Observability Strategies for Production Systems

Observability vs Monitoring

Monitoring tells you something is broken. Observability tells you why.

Monitoring: “Payment success rate dropped to 85%” Observability: “Payments to Processor X are timing out after 10 seconds, started at 14:23 UTC, affects users in the EU region”

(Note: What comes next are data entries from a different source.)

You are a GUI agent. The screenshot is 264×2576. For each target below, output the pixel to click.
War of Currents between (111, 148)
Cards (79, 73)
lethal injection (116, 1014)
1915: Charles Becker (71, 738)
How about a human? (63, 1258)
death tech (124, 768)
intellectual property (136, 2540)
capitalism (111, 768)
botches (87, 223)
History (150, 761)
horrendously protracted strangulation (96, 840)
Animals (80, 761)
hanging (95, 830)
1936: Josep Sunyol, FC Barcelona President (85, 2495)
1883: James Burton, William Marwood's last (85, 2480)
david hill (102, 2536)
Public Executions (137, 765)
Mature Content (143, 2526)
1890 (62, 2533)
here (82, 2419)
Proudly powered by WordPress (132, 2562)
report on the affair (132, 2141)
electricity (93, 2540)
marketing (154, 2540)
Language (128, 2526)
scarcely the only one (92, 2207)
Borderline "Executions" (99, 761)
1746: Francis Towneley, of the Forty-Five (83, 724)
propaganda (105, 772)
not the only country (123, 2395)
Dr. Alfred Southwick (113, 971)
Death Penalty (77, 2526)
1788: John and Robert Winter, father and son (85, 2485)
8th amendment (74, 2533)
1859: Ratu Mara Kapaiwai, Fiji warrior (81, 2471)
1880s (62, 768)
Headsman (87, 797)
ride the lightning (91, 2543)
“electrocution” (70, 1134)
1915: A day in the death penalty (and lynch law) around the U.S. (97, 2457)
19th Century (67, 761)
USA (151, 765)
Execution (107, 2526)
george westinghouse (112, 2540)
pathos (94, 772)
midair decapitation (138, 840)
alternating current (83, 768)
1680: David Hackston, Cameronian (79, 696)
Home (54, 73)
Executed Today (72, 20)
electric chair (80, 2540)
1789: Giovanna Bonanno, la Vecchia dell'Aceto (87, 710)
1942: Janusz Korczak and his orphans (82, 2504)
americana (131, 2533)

The difference is context. Observability gives you the data you need to debug production without deploying new code.

The Three Pillars

Logs: What happened, in narrative form. “Payment X attempted, processor returned 503, retrying”

Metrics: Counters and gauges. Payment attempts, success rate, latency p95.

Traces: Request flow across services. This payment request hit these 7 services in this order with these latencies.

You need all three. Metrics alert you. Logs explain. Traces connect the dots.

Structured Logging That Doesn’t Suck

JSON logs are searchable. Text logs are readable. Do both:

logger.info({
  msg: "Payment processed successfully",
  payment_id: "pay_123",
  loan_id: "loan_456",
  amount: 100.00,
  pursuable: 40.00,
  source: "host"
})

Log as JSON but format it nicely in development. Parse it in production.

What to Log

Log business events, not debug info. These logs are for 3am debugging, not development.

Do log:

Every state transition (file received, bulkloader processed succeeded)
Every external API call with latency
Every error with full context
Every host account status

Don’t log:

Verbose debug output
Sensitive PII (redact it) - better not logged
Info that’s better suited for metrics

Metrics That Matter

RED metrics for every service:

Rate: Requests per second
Errors: Error rate
Duration: Latency (p50, p95, p99)

USE metrics for resources:

Utilization: CPU, memory, disk
Saturation: Queue depth, connection pool
Errors: Failed connections, timeouts

For debt-collection (or broader finTech), add business metrics:

Payment success rate by processor
DCA returns velocity
Collections contact rate

Distributed Tracing

When a request touches 5 services, you need traces to connect the logs. This can also be if a workflow process event call multiple workflows. Use correlation IDs (or similar):

const requestId = generateId();
logger.info({ event_id: eventId, event: "Agency Placement Returned" });
// Pass eventId or request to downstream services (or called workflows etc.)

Now you can query logs and see the entire flow.

Better: Use a tracing tool. Automatically captures service dependencies and latencies.

Alerting Rules

Alert on symptoms, not causes. You may not want to alert on “disk is 80% full”. But preferable to alert on “API latency > 1 second”.

For each alert, answer:

Does this need immediate action?
Can we auto-remediate?
Who needs to know?

If the answer to #1 is no, it’s not an alert, it’s a metric to review later.

The Support or On-Call Dashboard

When you’re on-call at 2am, you need answers fast. Build a dashboard that shows:

Current error rates across all services
Recent deployments
Active circuit breakers
Queue depths
Database connection pools

Keep it simple. Too much data is worse than too little. You want anomalies to jump out.

Testing Observability

Before you go on-call, test your instrumentation:

Can you find all logs for a specific payment or transaction?
Can you trace a request (or event) across services?

If you can’t answer these in staging, you won’t be able to in production.